The deduplication blacklist in scripts/dwarf2ctf/dedup.blacklist is a
great bit kludge.  It contains a list of modules that cannot be
deduplicated because they contain structures which are defined in the
same location in different ways different kernel modules (usually
because the structure is modified by preprocessor conditionals).  But
augmenting the blacklist is a pig, involving lots of poring over
debugging output to find the structure to focus on.

So automate the problem away, by augmenting type IDs for structures with
the sizeof() the structure in a new component (separated from the others
by //, a component invalid in POSIX pathnames, as usual).  Helpfully
this is made available to us in the DW_AT_byte_size attribute, so it's
fast to obtain.  (The component is optional because opaque structure
declarations obviously cannot include it.)

We adjust the one place that transforms transparent structure IDs into
opaque ones to take this tag into account.

This will still break for structures that are modified by preprocessor
conditionals in such a way that one member is replaced by another with a
different type but which has the same size as the one it replaces
(perhaps one pointer to a structure being replaced by a pointer to a
different structure), but in the interests of dwarf2ctf performance I'm
avoiding solving this for now, since we are not hitting it, and solving
it would require annotating structure IDs with some sort of hash of
their member names: the overhead of recursing over all members every
time we get an ID for a structure seems likely to be quite high, given
how often we look up type_id()s.

This change has no detectable effect on dwarf2ctf runtime, and shrinks
the CTF output by about 40KiB.

Signed-off-by: Nick Alcock <nick.alcock@oracle.com>
Reviewed-by: Tomas Jedlicka <tomas.jedlicka@oracle.com>
Orabug: 26765112

7 years agoctf: drop CONFIG_DT_DISABLE_CTF, ctf.ko, and all that it implies
Nick Alcock [Tue, 5 Sep 2017 21:25:34 +0000 (22:25 +0100)]
ctf: drop CONFIG_DT_DISABLE_CTF, ctf.ko, and all that it implies

Now that CTF is decoupled from the kernel build and built into a
separate archive, there is no longer any need to drag around a
fake ctf.ko module to contain the shared and built-in CTF info.
Drop it, and kernel/ctf/, and the code to autoload it when
dtrace.ko is loaded, and move its Kconfig contents into
lib/Kconfig (which used to include kernel/ctf/Kconfig).

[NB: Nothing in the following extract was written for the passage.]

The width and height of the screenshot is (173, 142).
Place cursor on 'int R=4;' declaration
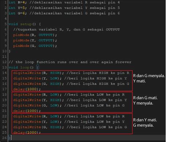tap(18, 2)
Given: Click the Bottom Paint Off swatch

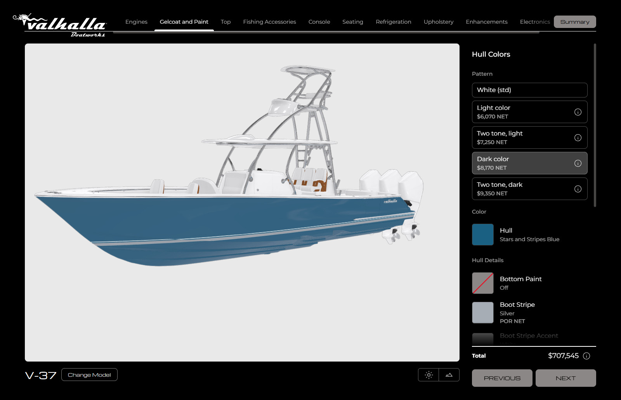Looking at the screenshot, I should click(482, 283).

Furthermore, now that CTF is built on demand and not unconditionally
built every time the kernel is, there is no longer any need for
the speedup hack CONFIG_DT_DISABLE_CTF.  Drop it.

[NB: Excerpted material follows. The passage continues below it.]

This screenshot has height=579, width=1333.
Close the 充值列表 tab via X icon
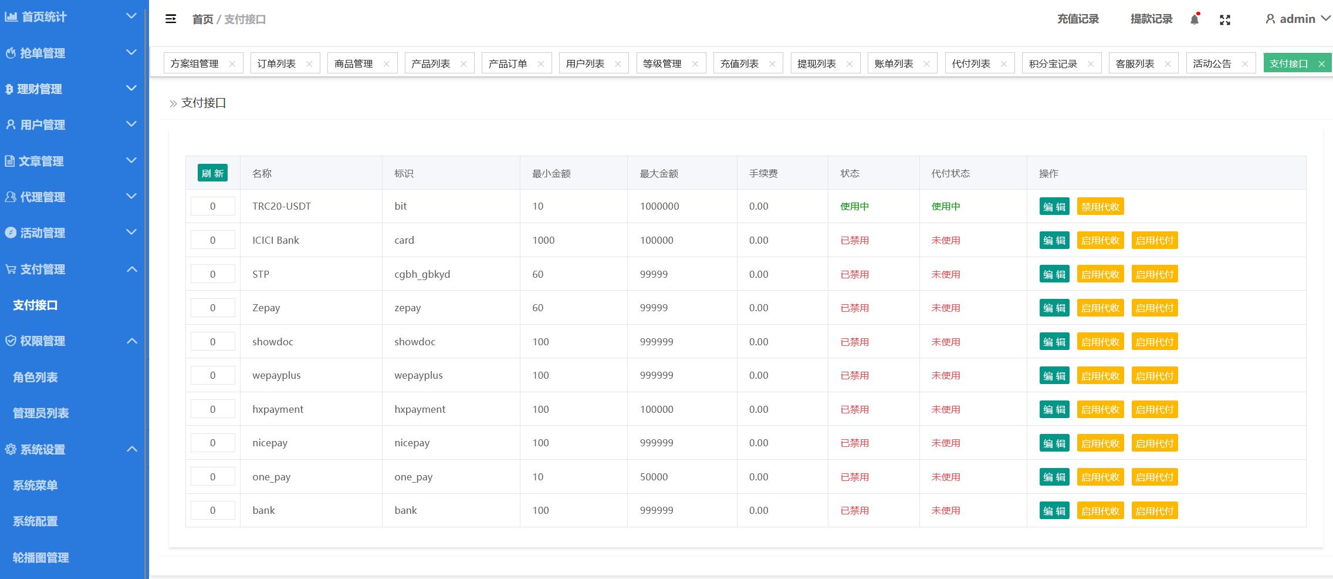tap(772, 64)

Signed-off-by: Nick Alcock <nick.alcock@oracle.com>
Reviewed-by: Tomas Jedlicka <tomas.jedlicka@oracle.com>
Reviewed-by: Victor Erminpour <victor.erminpour@oracle.com>
Orabug: 25815362

7 years agoctf: do not allow dwarf2ctf to run as root
Nick Alcock [Wed, 19 Jul 2017 14:44:05 +0000 (15:44 +0100)]
ctf: do not allow dwarf2ctf to run as root

This is just insanely dangerous: with the addition of the CTF_DEBUGDIR
info it reads almost arbitrary DWARF.  elfutils is not root-rated and
frankly neither is dwarf2ctf, valgrind or no valgrind.  It's just too
complicated to risk that way.

Signed-off-by: Nick Alcock <nick.alcock@oracle.com>
Reviewed-by: Tomas Jedlicka <tomas.jedlicka@oracle.com>
Orabug: 25815362

7 years agoctf: decouple CTF building from the kernel build
Nick Alcock [Wed, 19 Jul 2017 14:34:14 +0000 (15:34 +0100)]
ctf: decouple CTF building from the kernel build

This change causes CTF types for the core kernel and modules to be
generated only when the new 'ctf' make target is invoked.  The CTF content
is emitted into a CTF archive with the default name of vmlinux.ctfa (the
name read by DTrace userspace): this can be changed via the CTF_FILENAME
makefile variable.  If 'make ctf' has been run, 'make modules_install'
will install the generated CTF archive into the appropriate place. (If
CTF_FILENAME was specified on the 'make ctf' line, it needs to be passed
to 'make modules_install' as well for this to work.)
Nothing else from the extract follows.